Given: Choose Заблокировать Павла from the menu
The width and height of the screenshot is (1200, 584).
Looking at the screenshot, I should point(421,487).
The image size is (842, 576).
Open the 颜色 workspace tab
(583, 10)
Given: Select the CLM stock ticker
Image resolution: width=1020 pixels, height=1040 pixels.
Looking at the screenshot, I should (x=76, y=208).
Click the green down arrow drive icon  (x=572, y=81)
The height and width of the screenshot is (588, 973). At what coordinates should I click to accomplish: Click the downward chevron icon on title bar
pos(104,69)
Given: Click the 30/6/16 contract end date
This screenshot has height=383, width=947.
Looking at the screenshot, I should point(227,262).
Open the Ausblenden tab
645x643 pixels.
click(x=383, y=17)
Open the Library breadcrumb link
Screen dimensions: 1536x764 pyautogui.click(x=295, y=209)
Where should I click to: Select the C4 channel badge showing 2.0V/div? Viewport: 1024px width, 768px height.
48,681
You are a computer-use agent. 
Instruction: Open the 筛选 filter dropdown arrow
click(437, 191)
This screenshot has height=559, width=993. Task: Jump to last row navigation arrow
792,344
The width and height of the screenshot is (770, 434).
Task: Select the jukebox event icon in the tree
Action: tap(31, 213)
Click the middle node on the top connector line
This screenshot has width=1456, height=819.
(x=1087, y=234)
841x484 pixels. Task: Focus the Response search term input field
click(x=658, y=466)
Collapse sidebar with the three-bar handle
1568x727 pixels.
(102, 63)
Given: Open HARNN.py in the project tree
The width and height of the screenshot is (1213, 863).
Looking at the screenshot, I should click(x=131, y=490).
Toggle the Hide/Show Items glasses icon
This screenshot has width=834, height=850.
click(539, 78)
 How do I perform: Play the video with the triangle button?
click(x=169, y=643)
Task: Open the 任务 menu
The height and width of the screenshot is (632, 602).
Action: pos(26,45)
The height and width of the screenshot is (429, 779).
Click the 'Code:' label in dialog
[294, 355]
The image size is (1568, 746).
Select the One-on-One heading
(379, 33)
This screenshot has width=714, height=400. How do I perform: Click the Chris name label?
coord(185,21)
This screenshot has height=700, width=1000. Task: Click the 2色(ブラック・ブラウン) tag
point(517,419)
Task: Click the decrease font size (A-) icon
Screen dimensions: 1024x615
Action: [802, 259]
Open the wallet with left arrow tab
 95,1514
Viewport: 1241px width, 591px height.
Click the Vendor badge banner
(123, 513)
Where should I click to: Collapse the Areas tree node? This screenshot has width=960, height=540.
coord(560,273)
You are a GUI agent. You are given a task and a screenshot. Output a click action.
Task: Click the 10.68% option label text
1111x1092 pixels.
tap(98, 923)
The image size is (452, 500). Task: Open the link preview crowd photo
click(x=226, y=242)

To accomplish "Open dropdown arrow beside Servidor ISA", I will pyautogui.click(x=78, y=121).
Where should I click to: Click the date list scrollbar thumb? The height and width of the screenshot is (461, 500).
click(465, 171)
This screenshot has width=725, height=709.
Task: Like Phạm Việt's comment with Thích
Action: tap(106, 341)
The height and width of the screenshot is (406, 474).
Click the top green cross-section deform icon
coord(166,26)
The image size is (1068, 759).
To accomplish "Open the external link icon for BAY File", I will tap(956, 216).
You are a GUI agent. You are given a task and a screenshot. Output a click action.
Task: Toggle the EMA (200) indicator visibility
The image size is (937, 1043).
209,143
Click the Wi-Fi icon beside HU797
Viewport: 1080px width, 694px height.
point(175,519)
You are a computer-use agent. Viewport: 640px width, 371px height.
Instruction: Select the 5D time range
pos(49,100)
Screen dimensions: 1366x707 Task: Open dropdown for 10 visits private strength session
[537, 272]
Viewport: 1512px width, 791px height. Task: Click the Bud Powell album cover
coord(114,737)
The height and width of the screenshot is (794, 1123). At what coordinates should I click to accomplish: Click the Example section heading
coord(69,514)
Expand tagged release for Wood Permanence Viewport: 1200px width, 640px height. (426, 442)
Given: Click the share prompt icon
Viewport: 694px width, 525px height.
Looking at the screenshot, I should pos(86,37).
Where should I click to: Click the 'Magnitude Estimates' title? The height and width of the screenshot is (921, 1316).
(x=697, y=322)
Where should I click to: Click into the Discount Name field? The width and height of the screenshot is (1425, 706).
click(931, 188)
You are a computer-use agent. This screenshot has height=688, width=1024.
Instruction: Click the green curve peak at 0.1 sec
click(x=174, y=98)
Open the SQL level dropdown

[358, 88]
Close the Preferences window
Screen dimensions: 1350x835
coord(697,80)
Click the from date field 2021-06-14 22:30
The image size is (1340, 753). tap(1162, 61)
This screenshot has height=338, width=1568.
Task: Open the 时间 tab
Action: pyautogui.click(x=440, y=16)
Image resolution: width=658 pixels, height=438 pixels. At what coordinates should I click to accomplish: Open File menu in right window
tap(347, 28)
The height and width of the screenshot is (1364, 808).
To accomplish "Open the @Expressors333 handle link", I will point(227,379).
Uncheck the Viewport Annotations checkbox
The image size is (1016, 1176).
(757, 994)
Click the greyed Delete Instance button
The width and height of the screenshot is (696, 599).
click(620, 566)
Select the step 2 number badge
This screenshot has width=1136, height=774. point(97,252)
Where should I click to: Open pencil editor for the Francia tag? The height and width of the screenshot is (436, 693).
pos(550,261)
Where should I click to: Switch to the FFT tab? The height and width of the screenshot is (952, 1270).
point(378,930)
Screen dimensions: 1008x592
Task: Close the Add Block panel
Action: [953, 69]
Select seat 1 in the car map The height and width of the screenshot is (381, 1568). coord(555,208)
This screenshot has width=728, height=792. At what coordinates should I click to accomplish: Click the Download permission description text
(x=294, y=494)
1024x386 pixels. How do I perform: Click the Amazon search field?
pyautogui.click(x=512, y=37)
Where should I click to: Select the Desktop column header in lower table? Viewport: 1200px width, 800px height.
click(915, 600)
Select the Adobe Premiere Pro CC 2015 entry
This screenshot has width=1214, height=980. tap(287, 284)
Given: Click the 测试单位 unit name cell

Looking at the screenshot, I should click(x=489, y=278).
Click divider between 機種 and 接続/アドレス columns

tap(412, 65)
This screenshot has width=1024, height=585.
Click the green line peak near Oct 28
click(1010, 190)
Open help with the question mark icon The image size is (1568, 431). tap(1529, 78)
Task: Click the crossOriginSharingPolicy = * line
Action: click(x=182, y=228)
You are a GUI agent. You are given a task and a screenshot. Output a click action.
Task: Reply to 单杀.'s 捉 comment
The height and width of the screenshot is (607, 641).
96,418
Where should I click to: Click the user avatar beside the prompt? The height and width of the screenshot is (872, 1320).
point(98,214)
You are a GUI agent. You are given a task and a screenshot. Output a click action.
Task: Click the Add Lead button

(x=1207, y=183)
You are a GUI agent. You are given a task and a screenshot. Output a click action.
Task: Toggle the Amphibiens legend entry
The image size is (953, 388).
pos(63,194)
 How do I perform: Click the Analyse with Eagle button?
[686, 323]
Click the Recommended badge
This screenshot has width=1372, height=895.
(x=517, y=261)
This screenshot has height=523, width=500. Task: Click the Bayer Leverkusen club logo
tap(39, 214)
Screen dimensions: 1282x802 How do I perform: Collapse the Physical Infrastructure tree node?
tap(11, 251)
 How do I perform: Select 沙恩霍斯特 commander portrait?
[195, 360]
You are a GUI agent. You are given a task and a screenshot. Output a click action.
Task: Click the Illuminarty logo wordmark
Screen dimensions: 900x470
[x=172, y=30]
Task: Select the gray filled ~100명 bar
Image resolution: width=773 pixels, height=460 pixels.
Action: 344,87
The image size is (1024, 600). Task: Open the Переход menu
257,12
┄┄┄┄┄┄┄┄┄┄┄┄┄┄┄┄┄┄┄┄
What you are asked to do:
All lines from the one that contains "The image size is (1024, 600)." to the end of the records above are to be copied exactly; leave out the rest.

Your solution:
The image size is (1024, 600). Task: Open the Переход menu
257,12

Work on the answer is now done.